[Task instructions] Select all lines holding the word "using" from the entries that follow.

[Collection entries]
.....

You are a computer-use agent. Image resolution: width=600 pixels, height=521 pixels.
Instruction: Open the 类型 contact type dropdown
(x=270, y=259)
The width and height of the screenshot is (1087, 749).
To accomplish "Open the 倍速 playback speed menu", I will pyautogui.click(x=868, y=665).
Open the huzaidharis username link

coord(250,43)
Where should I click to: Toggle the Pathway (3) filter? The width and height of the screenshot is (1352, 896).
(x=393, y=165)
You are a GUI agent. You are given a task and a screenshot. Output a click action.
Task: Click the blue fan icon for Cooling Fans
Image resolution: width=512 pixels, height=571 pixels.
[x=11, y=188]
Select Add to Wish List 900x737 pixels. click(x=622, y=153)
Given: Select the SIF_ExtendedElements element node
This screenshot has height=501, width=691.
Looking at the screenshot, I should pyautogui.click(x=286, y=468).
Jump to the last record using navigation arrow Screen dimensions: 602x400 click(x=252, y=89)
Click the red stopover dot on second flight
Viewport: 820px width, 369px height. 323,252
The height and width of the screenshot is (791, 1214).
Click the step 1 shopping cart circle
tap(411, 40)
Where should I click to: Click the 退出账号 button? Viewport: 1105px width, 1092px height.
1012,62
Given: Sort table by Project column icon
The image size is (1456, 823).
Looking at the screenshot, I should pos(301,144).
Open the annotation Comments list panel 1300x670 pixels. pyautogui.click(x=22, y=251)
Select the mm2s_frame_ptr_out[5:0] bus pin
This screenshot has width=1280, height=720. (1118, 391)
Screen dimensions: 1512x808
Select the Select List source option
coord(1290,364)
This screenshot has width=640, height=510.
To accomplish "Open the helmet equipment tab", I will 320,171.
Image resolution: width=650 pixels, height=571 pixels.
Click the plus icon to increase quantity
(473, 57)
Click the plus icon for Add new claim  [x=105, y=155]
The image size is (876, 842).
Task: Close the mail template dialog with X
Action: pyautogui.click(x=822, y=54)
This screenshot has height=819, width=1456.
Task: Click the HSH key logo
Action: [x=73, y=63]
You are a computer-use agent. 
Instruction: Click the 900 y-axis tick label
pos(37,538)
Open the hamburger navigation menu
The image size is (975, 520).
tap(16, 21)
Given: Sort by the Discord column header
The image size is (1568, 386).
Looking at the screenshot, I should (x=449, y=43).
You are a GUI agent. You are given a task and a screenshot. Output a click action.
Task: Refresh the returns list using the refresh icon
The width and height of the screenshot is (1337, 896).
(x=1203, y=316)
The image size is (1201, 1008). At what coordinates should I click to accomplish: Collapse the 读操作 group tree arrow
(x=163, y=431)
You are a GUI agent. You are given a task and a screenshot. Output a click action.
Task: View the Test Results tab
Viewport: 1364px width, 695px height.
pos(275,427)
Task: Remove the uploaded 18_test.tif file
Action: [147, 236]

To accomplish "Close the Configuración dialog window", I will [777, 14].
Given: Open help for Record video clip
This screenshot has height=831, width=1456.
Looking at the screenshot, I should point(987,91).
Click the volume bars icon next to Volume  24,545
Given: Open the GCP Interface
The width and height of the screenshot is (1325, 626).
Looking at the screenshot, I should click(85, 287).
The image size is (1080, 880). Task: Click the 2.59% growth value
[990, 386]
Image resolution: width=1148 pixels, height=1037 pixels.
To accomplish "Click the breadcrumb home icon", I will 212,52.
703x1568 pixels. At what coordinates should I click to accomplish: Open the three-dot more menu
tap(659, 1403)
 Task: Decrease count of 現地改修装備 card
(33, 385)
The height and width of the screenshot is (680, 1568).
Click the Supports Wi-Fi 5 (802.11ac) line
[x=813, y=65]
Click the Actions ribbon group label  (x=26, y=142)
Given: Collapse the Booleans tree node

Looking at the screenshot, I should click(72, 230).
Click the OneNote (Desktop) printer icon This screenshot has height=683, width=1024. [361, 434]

.....

[Output for this exercise]
Jump to the last record using navigation arrow Screen dimensions: 602x400 click(x=252, y=89)
Task: Refresh the returns list using the refresh icon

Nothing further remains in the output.